Story by Colin Hanner & Miranda Willson | Staff Writers
As one of the most fished lakes in New York — and a recreational hub for Chautauquans — Chautauqua Lake has seen its fair share of use. But when blue and green sludge-like goop coated the lake’s surface at the tail-end of each season for the past few years, officials prohibited Chautauquans from swimming and setting sail.
This goop, formally known as harmful algal blooms, did not surface this season until just last week. HABs, which are specific species of algae that grow rapidly and produce harmful toxins, typically form during the summer in calm, nutrient-rich bodies of water, such as Chautauqua Lake.
On Friday, officials closed Children’s, Pier and Heinz beaches after finding elevated HAB levels. University Beach remained open.
Swimming during an HAB can lead to rashes, skin and eye irritation, nausea and other ailments, which is why Chautauqua and other communities around the lake close beaches during a bloom. It is recommended that those who choose to swim thoroughly wash after being exposed to HABs.
Jennifer Flanagan, program director at Boys’ and Girls’ Club, had to alter clubbers’ schedules around the lake’s health in past years, as campers were shipped to the Turner Community Center to use the pool there rather than swim in the lake.
“[The HABs] were nothing we had to deal with before about a half-a-dozen years ago,” Flanagan said.
At the Sports Club, HABs prevented boat rentals for two to three weeks last season. The stench of algae clinging to boat slips and docks was often unbearable, said Trevor North, a third-year employee at the Sports Club.

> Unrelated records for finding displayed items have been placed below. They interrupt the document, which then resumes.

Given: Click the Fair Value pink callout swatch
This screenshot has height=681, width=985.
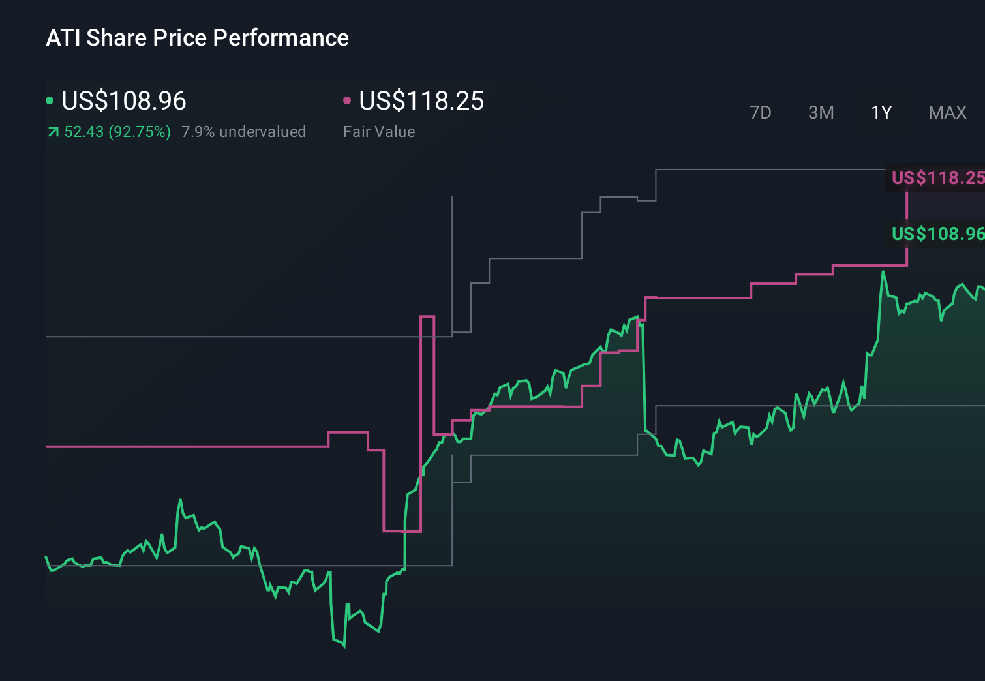Looking at the screenshot, I should pos(348,101).
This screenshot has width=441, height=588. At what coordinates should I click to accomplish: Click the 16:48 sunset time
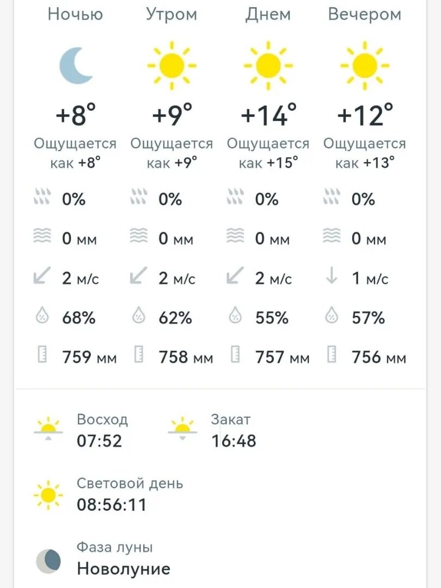click(x=234, y=441)
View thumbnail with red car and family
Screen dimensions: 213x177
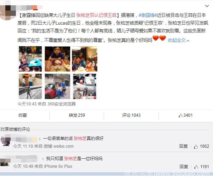(x=57, y=86)
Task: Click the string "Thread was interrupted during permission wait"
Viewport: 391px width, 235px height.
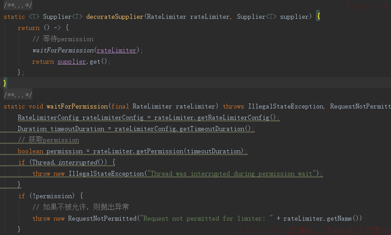Action: pyautogui.click(x=232, y=174)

Fishing line rentals, however, were not affected.
Because HABs and algal blooms generally occur on the surface of the water, they usually do not harm the fish’s health, said Craig Robbins, a local fishing guide, recreation writer and official at the Chautauqua County Visitors’ Bureau. Blooms also provide shade for the fish, allowing them to edge closer to the surface of the water, therefore making them easier to catch.
Don Staszczyk, tournament director for the Chautauqua Lake Bassmasters, agreed HABs do not affect the quality of fishing. Both Staszczyk and Robbins have noticed fishermen believe their catch increases during HABs.
“For anglers, an algae bloom really isn’t a problem. In fact, we prefer it,” Robbins said. “When the sun is high in the sky and the light goes into the water, the fish don’t like light, so they struggle back into docks and vegetation. But the algae bloom is kind of like sunglasses. It dims that light so the fish will come closer to the surface.”
The absence of blooms this summer continues to stump Chautauqua County officials.
County Legislator Pierre Chagnon said the county is unsure of all the factors that lead to HABs and what is different about the lake this summer compared to the past several summers. He speculated the actions of property owners, sewage treatment plants along the lake, local municipalities and farms in the watershed could have helped the situation. As the problem of HABs and excessive nutrients in the lake became more well-known, more groups and individuals have taken steps in the past two years to reduce phosphorus inputs, one of the key nutrients that accelerates algal growth.
Additionally, because HABs generally occur in warm, slow-moving, eutrophic waters, he said the lake may not have been calm enough this year, or heavy rains in June could have reduced the water temperature.
The county hopes to better understand the problem once they obtain the results of lake studies underway this summer, Chagnon said.
“The Chautauqua Lake Association is again, as they have for many years, participating in the Citizens Statewide Lake Assessment Program that is managed by the [New York State Department of Environmental Conservation],” he said. “That data collection is vital to our understanding.”